La Clau
Il y a 10 ans, Perpignan manifestait contre la région Septimanie

Le compte à rebours vers la fondation de la nouvelle région Languedoc-Roussillon / Midi-Pyrénées, au 1er janvier 2016, suscite des débats. Le recentrage des compétences régionales à Toulouse inquiète Montpellier, malgré un pacte noué en décembre 2014 à Collioure par les actuels présidents Damien Alary et Martin Malvy. L’indifférence populaire et citoyenne prédomine autour de ce sujet, mais la dénomination du futur périmètre intéresse. Le sondage produit en septembre par la Dépêche du Midi, dans les 13 départements concernés, a été relativement boudé ailleurs, mais a largement interpellé le Pays Catalan, qui lui a fourni la moitié des participants. Il en ressort que le nom «Occitanie» est le premier souhaité, à 23%, suivi d’«Occitanie-Pays Catalan» à 20%. La question du nom, qui ne saurait résumer les futures stratégies régionales, reste importante, car l’identification à l’extérieur, notamment à l’international, devient nécessaire à chacune des 150 régions européennes.

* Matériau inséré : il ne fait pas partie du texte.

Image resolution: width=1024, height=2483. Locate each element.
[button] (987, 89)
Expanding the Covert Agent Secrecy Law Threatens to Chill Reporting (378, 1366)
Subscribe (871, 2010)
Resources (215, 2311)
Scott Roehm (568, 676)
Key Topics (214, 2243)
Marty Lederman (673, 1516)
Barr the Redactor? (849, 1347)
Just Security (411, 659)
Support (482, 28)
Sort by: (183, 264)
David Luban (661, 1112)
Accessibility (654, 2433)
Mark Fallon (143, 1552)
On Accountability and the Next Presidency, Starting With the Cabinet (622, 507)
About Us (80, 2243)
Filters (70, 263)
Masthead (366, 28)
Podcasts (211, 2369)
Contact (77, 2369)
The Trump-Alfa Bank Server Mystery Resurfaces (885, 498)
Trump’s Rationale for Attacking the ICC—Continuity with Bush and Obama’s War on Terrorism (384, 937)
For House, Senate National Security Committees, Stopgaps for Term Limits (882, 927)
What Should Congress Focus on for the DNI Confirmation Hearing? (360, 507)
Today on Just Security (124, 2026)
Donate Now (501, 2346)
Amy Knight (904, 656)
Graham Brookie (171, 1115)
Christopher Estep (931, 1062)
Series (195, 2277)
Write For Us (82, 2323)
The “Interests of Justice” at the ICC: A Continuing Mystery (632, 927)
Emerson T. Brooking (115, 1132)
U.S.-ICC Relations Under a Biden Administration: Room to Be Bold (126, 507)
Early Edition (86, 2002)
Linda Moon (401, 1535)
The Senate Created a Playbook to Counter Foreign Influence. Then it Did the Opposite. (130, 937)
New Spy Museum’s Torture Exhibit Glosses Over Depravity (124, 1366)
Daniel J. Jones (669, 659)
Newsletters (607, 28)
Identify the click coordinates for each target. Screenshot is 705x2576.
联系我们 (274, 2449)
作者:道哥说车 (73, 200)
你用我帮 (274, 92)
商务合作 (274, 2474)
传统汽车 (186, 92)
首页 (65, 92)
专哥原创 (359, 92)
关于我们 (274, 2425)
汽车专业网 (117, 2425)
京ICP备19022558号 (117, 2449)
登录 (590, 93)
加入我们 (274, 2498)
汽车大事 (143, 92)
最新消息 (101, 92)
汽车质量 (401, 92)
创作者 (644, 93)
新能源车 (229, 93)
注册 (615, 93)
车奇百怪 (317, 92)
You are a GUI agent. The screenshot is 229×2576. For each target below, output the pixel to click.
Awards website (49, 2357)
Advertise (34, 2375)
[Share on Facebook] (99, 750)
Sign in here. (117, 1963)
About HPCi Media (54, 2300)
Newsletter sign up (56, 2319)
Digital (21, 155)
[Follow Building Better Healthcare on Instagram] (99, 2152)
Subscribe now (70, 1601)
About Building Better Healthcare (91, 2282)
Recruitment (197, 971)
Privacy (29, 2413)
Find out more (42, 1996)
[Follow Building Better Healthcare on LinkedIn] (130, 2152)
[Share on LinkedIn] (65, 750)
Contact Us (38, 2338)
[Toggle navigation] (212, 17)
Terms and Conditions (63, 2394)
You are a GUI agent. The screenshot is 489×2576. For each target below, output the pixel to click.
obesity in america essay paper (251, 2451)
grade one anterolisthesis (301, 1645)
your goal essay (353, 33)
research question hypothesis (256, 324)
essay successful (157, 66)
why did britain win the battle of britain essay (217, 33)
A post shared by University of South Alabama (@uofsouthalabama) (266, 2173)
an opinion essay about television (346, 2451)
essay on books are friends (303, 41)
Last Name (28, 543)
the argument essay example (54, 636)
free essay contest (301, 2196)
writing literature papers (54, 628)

«Sud de France» ne plaît pas

Les suggestions «Sud de France» et «Septimanie», contenue parmi l’éventail de noms proposé par la Dépêche du Midi, restent minoritaires ou très minoritaires selon les départements. La première a succédé à la seconde dans la stratégie développée par la région Languedoc-Roussillon, sous le premier mandat de Georges Frêche. La tentative de «Septimanie», parce qu’elle englobe les Pyrénées-Orientales dans un ensemble inconnu, a jeté 8000 personnes dans la rue, à Perpignan le 8 octobre 2005. Il y a tout juste 10 ans, une clameur citoyenne s’élevait contre la dilution, mais sans proposition alternative et sans véritable suite coordonnée. Depuis début 2015, le collectif SEM (nous sommes) propose un statut territorial spécifiquement pour les Pyrénées-Orientales, conçues comme Catalogne du Nord. Plutôt marqué à gauche et principalement catalaniste, ce groupe rejoint en cela la formation souverainiste française Debout la France. Celle-ci, marquée à,droite, défend un statut de «Collectivité territoriale renforcée» apte à «soutenir un «projet d’avenir dans l’intérêt général». Cette Collectivité Territoriale Unique, dotée des compétences du Département et de la Région, est également le projet, depuis 1993, du parti Unitat Catalana, représenté à la mairie de Perpignan.

Pays Catalan, le caillou dans la chaussure

La question du nom est compliquée pour le ministère de l’Intérieur, seul dans sa décision, car les Pyrénées-Orientales sont le seul territoire non occitan et non languedocien parmi les 13 départements de la grande région. Malgré sa débâcle socio-culturelle qui l’a éloigné de la Catalogne du Sud, ce Pays Catalan voit ses signaux identitaires se développer très visiblement depuis les années 1990. Sans revendications politiques, des entreprises, services, collectivités publiques et associations en tous genres utilisent le drapeau catalan dans leurs chartes graphiques et dans leurs intitulés. Cette évolution est connue des cabinets décisionnaires, chargés de créer ou de choisir le meilleur nom global, la meilleure marque territoriale pour Languedoc-Roussillon / Midi-Pyrénées. Le ministère devra arrêter une position de consensus pour ne pas réveiller la grogne de la pièce catalane du puzzle, économiquement et politiquement faible, mais identitairement plus forte que les autres. En ne la représentant pas, il se risquerait, alors que la Catalogne du Sud tutoie l’indépendance, à rétablir l’habitude de regarder vers le Sud, plus que vers le Nord. 10 ans après, le mouvement anti-Septimanie reste la référence contemporaine d’une mobilisation douce mais déterminée, dans un territoire qui n’existe souvent que dans l’adversité.